Work item: Below are records; print only the lines from the line containing "You are a GUI" to the end, both included, reproduced exactly and without the pictures.

Exercise input:
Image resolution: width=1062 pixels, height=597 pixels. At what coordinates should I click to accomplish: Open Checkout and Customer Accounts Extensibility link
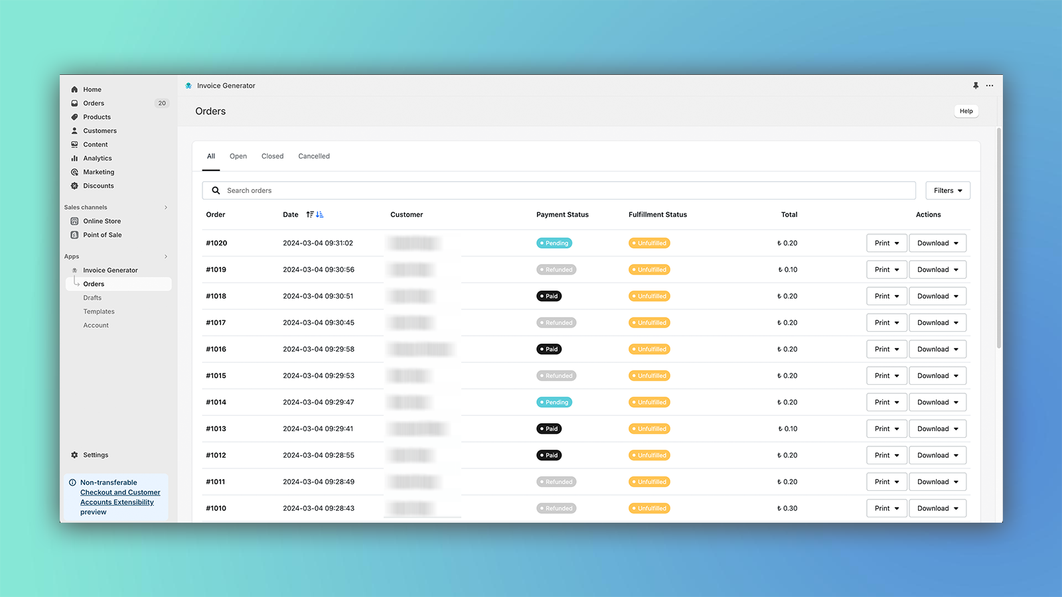click(120, 498)
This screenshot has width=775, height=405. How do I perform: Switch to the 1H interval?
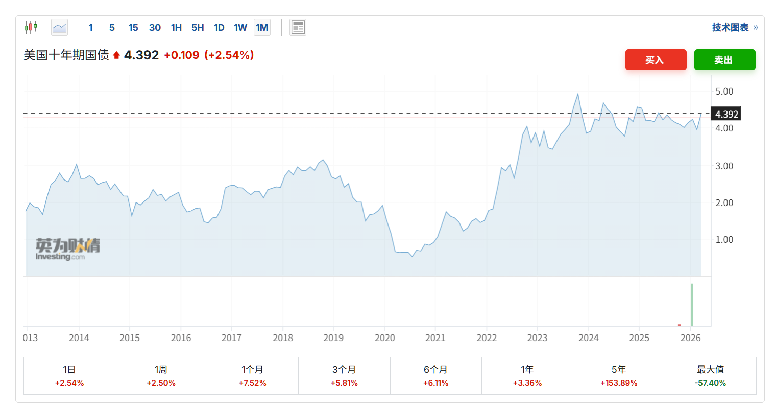point(176,28)
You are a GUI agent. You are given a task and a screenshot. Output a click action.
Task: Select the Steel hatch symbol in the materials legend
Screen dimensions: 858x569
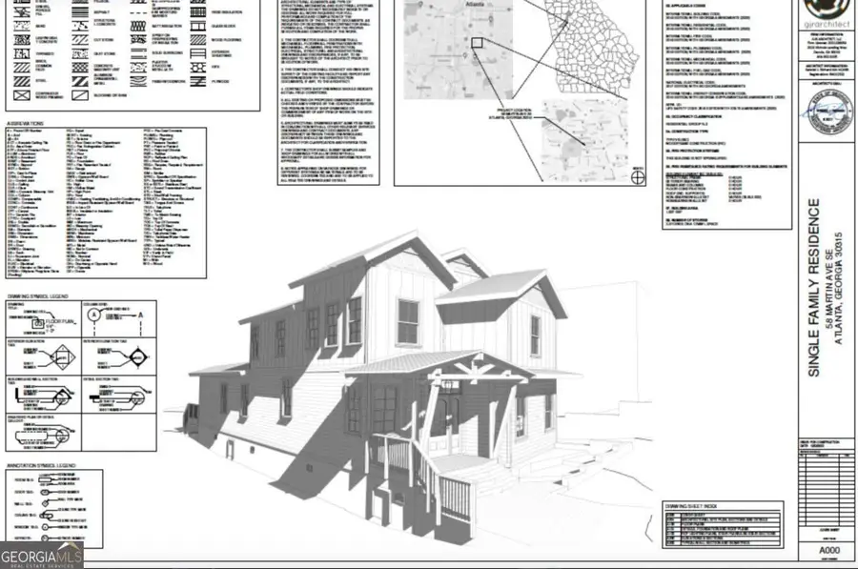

Solution for this exercise:
You are a GUI agent. You are given a task and a screenshot. Output a click action.
Task: Select the Steel hatch symbol in the materials legend
Screen dimensions: 858x569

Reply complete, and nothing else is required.